• Task directions: Retype the part of the Mac discussion thread from "Overall though I" up to and including "actions / clicks.", word for word.

• Document excerpt:
I went from Linux to a Mac for work years ago. Install home brew on day one and the experience overall will be much better.

The terminal on the Mac is surprisingly good. I felt right at home with it very quickly. Xcode comes with cli tooling to build software without a lot of messing with it and finding library dlls (looking at you, windows)

The window placement philosophy takes some getting used to (see yabai for a viable tiling window solution though) and the key modifiers will frustrate you (though I eventually ended up liking cmd a lot).

Overall though I feel like Mac gets a lot of hate where it’s not deserved. I still hate their business model, and my personal laptop is Linux for that reason, but the product itself is fine.

[-] dinckelman@lemmy.world 5 points 4 weeks ago

I use Nix on my M1 Pro machine, and it’s by far my favorite laptop yet. The company and their business practices absolutely do suck though.

That said, there is certainly a middle ground for software there. I hate windows as much as the next guy, but macOS is at least Unix-adjacent, so it’s not a complete pain

[-] datavoid@lemmy.ml 2 points 4 weeks ago

If you have a MacBook, Swish is by far my most recommended application. Makes window management actually enjoyable. Also I think I used Better Touch Tool to set up custom 3 and 4 finger swipe actions / clicks.

• Stored data:

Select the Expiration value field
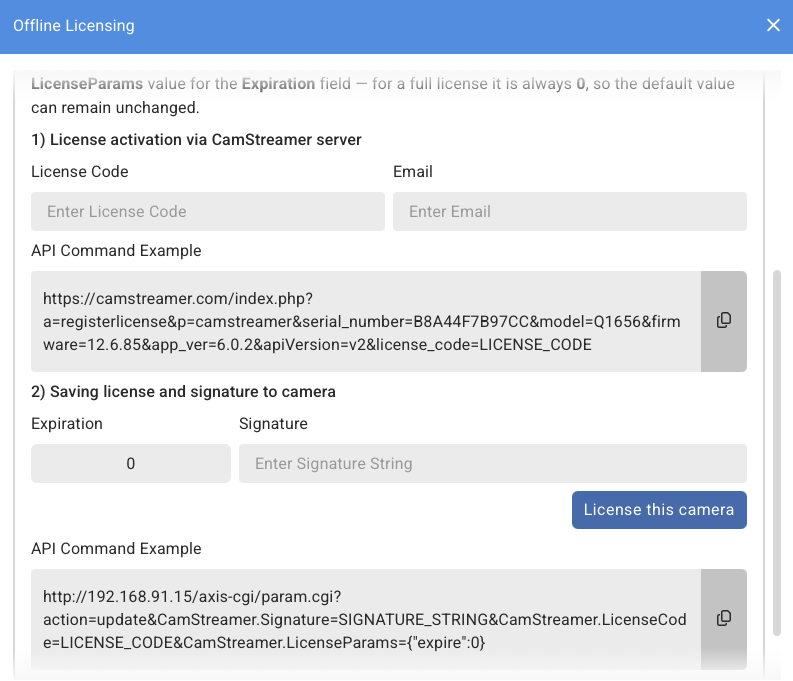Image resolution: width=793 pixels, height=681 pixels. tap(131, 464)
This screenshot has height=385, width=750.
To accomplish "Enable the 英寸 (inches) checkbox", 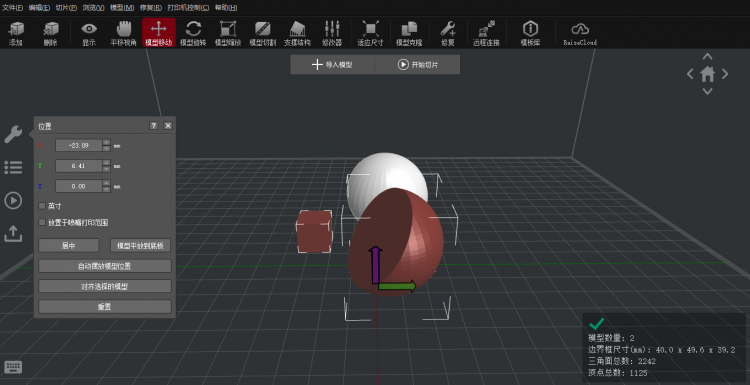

• Exercise answer:
Overall though I feel like Mac gets a lot of hate where it’s not deserved. I still hate their business model, and my personal laptop is Linux for that reason, but the product itself is fine.

[-] dinckelman@lemmy.world 5 points 4 weeks ago

I use Nix on my M1 Pro machine, and it’s by far my favorite laptop yet. The company and their business practices absolutely do suck though.

That said, there is certainly a middle ground for software there. I hate windows as much as the next guy, but macOS is at least Unix-adjacent, so it’s not a complete pain

[-] datavoid@lemmy.ml 2 points 4 weeks ago

If you have a MacBook, Swish is by far my most recommended application. Makes window management actually enjoyable. Also I think I used Better Touch Tool to set up custom 3 and 4 finger swipe actions / clicks.